Wer ist Oppenheimer?
Wenn man den Namen Oppenheimer googelt, dann wird man schnell fündig: J. Robert Oppenheimer war ein theoretischer Physiker, der während des Zweiten Weltkriegs das Manhattan-Projekt der USA als wissenschaftlicher Leiter angeführt hat. Das wiederum war ein Deckname für die Erforschung und den Bau der ersten Atombombe, die 1945 dann auch eingesetzt wurde. In den japanischen Städten Hiroshima und Nagasaki wurden zwei Sprengköpfe abgeworfen, die insgesamt mehr als 200.000 Menschen das Leben kosteten.

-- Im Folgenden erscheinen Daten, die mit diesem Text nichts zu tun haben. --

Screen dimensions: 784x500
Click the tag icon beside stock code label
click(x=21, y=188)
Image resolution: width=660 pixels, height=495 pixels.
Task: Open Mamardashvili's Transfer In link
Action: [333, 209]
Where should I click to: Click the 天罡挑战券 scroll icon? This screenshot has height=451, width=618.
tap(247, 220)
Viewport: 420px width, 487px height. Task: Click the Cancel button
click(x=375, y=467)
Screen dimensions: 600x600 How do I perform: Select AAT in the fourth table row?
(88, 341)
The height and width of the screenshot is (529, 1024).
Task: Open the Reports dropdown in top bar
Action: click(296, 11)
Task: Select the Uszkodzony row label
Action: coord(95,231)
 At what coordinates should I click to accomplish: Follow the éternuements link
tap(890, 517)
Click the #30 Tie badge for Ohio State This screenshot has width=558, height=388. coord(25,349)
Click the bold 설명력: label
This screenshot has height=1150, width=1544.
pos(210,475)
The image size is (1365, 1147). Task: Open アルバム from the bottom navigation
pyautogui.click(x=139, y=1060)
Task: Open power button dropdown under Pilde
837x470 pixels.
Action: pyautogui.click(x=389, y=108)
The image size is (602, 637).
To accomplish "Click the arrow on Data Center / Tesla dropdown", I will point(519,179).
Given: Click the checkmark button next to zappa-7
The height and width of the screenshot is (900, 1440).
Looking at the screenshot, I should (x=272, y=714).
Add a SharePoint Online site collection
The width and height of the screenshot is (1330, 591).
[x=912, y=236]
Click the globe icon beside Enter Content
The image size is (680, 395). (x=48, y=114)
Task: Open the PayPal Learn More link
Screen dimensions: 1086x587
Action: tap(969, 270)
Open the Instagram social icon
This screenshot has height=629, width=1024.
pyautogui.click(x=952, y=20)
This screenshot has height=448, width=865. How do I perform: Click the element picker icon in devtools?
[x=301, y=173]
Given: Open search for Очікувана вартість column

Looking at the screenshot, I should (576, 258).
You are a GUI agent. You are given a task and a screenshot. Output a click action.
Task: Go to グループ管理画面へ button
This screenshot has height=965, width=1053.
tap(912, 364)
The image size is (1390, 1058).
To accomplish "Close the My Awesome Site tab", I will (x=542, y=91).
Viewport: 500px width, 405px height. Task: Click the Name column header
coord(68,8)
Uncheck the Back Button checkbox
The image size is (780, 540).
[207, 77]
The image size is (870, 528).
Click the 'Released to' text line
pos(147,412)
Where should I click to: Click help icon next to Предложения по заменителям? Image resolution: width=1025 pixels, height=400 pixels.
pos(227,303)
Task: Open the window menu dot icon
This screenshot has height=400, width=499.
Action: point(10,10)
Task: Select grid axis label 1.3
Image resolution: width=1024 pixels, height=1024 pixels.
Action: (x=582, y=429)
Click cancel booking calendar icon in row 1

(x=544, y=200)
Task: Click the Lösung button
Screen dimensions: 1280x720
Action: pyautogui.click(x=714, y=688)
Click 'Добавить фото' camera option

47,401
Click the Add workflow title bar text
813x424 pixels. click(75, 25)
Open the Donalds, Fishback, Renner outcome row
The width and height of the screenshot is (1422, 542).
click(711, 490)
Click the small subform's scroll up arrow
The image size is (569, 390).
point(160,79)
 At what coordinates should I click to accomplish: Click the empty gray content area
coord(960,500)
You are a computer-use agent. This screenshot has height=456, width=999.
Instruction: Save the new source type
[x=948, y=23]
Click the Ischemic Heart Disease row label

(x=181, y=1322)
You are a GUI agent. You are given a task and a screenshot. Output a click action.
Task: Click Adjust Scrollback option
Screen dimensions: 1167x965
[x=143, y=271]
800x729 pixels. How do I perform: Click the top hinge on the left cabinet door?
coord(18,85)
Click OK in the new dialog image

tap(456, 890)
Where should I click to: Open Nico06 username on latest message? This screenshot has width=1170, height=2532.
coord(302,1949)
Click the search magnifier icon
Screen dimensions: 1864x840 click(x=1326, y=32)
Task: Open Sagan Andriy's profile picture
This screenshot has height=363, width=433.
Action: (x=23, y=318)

Christopher Nolan widmet dem Wissenschaftler, der indirekt für diese Grausamkeiten mit verantwortlich war, jetzt einen Film, der mit mehr als drei Stunden Länge ebenso einschlägt wie die Bomben, deren Bau er zeigt. Und dabei geht es im Film gar nicht wirklich um die Atombombe, sondern um den Wissenschaftler dahinter und den Umgang seines Vaterlandes mit ihm.
Oppenheimer ist ein Biopic, aber kein klassisches. Der Film zeigt zwar den Werdegang des Wissenschaftlers, seine verschiedenen Stationen an unterschiedlichen Universitäten, seine Gespräche mit bekannten Vertretern seiner Zunft. Doch Oppenheimer will viel mehr sein, als “nur” ein Biopic. Der neue Film von Christopher Nolan entpuppt sich im Laufe der Zeit mal als ein Kriegsdrama, mal als ein Historienfilm, dann wieder als ein Polit-Thriller und am Ende sogar als ein Gerichtsdrama. Nolan hüpft mit den Genres nur so vor sich hin, ohne sich festzulegen, welchem davon Oppenheimer letztendlich angehören sollte.
Die Genialität dieses Meisterwerks entwickelt sich dann auch erst nach und nach: Oppenheimer selbst war eine gespaltene Persönlichkeit, ein Mann, der mit inneren Dämonen zu kämpfen hatte. Seine Aufgabe an sich, das Manhattan-Projekt zu leiten, war nicht seine große Prüfung. Seine große Prüfung war auch nicht das Erschaffen der Atombombe. Nein, seine große Prüfung war der Umgang mit der Dichotomie seines Verstandes.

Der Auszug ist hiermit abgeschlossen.